TASK OBJECTIVE
Which lines in the data below contain the string "height"? Show each one.

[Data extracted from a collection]
[Start of Attachment]

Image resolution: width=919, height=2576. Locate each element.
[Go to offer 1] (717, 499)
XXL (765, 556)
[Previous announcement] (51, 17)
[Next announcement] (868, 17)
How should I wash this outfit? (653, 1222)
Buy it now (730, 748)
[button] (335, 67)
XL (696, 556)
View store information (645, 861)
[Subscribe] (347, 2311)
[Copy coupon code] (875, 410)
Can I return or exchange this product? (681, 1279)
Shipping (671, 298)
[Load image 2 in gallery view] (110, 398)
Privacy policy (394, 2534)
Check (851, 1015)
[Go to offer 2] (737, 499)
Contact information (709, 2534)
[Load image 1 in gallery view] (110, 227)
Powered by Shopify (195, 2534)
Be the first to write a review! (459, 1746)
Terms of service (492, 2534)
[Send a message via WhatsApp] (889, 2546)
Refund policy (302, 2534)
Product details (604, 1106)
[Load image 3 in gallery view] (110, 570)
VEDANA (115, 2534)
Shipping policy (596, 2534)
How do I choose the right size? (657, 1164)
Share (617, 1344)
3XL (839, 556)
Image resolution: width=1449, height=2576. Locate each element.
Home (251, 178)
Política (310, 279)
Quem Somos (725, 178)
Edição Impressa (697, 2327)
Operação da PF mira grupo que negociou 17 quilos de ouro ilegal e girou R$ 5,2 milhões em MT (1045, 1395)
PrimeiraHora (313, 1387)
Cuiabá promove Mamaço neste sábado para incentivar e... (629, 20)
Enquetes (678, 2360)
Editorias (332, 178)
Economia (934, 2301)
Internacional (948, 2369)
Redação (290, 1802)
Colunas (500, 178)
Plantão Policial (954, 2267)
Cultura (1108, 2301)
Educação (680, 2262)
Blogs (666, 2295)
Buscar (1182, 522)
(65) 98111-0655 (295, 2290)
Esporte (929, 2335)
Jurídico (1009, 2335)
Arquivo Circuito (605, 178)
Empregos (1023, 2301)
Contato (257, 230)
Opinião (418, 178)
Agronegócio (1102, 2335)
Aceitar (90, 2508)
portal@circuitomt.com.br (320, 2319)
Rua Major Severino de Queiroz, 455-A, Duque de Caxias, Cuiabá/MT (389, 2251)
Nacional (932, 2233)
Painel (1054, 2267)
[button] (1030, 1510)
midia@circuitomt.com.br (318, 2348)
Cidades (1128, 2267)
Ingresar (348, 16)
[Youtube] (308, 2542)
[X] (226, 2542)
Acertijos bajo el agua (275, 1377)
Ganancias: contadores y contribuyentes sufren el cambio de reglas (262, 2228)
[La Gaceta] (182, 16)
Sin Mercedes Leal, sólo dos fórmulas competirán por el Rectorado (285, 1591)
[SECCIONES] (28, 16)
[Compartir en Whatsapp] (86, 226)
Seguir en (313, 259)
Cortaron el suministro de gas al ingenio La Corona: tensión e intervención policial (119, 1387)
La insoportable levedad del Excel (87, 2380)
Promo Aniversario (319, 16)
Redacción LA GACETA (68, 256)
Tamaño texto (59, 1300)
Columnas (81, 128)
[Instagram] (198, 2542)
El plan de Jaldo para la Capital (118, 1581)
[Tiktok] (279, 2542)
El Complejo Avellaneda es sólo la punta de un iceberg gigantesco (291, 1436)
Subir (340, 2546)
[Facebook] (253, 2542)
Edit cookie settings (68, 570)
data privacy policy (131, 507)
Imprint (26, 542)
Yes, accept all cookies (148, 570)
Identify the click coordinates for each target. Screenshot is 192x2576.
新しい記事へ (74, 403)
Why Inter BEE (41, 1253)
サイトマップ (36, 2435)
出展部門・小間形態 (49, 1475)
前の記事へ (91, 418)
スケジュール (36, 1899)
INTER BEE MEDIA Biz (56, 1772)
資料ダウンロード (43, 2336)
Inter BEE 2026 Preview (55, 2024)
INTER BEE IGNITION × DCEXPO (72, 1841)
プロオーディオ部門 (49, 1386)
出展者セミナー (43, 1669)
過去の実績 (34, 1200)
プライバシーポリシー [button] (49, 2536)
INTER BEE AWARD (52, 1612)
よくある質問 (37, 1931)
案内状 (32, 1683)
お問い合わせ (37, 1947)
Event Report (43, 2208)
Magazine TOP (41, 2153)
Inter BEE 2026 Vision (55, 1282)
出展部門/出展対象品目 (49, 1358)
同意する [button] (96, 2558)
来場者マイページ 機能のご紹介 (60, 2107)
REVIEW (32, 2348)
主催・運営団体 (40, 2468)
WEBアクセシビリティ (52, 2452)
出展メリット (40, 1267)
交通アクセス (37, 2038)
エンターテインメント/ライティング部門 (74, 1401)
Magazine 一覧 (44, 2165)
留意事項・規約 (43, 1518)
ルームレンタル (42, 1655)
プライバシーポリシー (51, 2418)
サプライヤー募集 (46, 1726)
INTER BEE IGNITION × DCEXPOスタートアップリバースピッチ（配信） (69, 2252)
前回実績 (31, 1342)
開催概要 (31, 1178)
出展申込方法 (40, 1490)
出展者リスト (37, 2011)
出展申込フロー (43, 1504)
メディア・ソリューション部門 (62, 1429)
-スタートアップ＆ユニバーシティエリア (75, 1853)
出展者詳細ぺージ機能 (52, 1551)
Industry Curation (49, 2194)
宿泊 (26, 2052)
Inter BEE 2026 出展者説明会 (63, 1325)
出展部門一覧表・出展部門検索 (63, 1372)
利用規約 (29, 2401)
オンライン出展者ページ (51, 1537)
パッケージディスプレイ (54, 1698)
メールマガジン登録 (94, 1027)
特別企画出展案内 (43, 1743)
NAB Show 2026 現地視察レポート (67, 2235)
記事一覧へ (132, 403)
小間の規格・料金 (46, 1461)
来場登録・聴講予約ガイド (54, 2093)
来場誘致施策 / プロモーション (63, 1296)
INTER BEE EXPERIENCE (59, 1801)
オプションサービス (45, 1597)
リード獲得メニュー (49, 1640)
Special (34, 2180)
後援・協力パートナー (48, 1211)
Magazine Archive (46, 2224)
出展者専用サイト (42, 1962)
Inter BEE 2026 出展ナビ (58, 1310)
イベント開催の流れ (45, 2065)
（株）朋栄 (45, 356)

[End of Attachment]

SOLVED EXERCISE
Image resolution: width=919, height=2576. Locate each element.
Image resolution: width=1449, height=2576. Locate each element.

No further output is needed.